„Yoga und die Evolution des Bewusstseins“ von Carl Friedrich von Weizsäcker

Yoga und die Evolution des Bewusstseins

Carl Friedrich von Weizsäcker

Gebunden

€ 15,95 inkl. MwSt.
Das Werk ist eine Neuauflage eines Dialogs von 1971 zwischen dem angesehenen Wissenschaftler Carl F. v. Weizsäcker und dem Inder Gobi Krishna. Die Botschaft hat mehr denn je Gültigkeit: Wie können Wissenschaft und Religion einander wieder näher gebracht werden? Durch gegenseitigen Respekt und durch die Untersuchung spiritueller Phänomene. Gobi Krishna erlebte nach langer meditativer Praxis, ohne geistige Führung, ein plötzliches Aufsteigen seiner Kundalini. Das veränderte sein Leben, sein Bewusstsein – und seinen Körper. Heute arbeiten bereits Gehirnforscher mit buddhistischen Mönchen zusammen, aber die Vision Krishnas geht einen Schritt weiter: Er sieht in diesen punktuellen Erlebnissen Einzelner, die in vielen religiösen Schriften beschreiben werden, den Beginn einer Evolution aller Menschen. Sein Vorschlag: Eine Gruppe ausgewählter „Intellektueller“ möge sich gemeinsam so lange auf die Kundalini einstellen, bis sich bei einem von ihnen solch ein Aufstieg zeigte – biologisch könne man dann klar signifikante Veränderungen messen.

Im ersten Teil beschreibt Weizsäcker seine Begegnung mit Krishna, den er sofort als authentisch erkennt. Er untersucht seine Thesen aus biologischer, psychologischer und philosophischer Sicht. Trotz kluger Betrachtungen und seines weiten Horizonts – er galt als Kenner fernöstlicher Denkweisen und Verfechter ethischer Werte gerade in der Wissenschaft – spürt man die großen Unterschiede im Denken. Gobi Krishna dagegen spricht aus seinem praktischen Wissen heraus, manchmal etwas pauschalisierend, aber mit großer Vision.
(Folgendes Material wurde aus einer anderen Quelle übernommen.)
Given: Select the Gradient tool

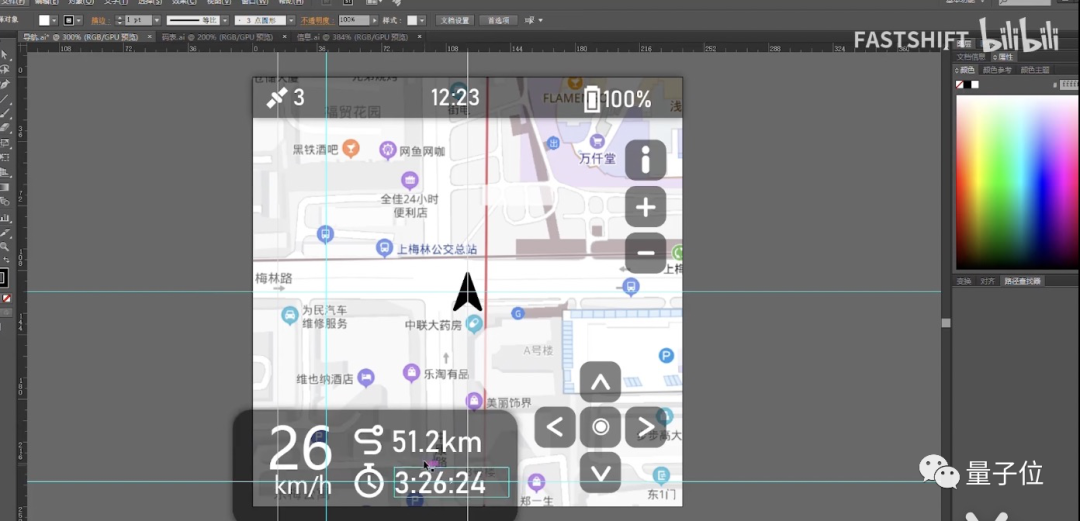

Man solle doch nur einmal die Lebensgeschichte der großen Religionsführer betrachten, und schon würde man erkennen, dass ein einfacher, naturverbundener Lebensstil am sinnvollsten wäre: „Wenn wir die offensichtliche Wahrheit immer noch nicht erfasst haben, dass die Freude am Leben und unser geistiges Glück aus der inneren Quelle unseres Seins strömen – und nicht aus unseren materiellen Besitztümern -, dann fehlt uns das wirkliche Verständnis unserer eigenen Natur.“

Viele spannende und wertvolle Anregungen für einen Dialog von West und Ost, Wissenschaft und Spiritualität, der erst zu begonnen haben scheint.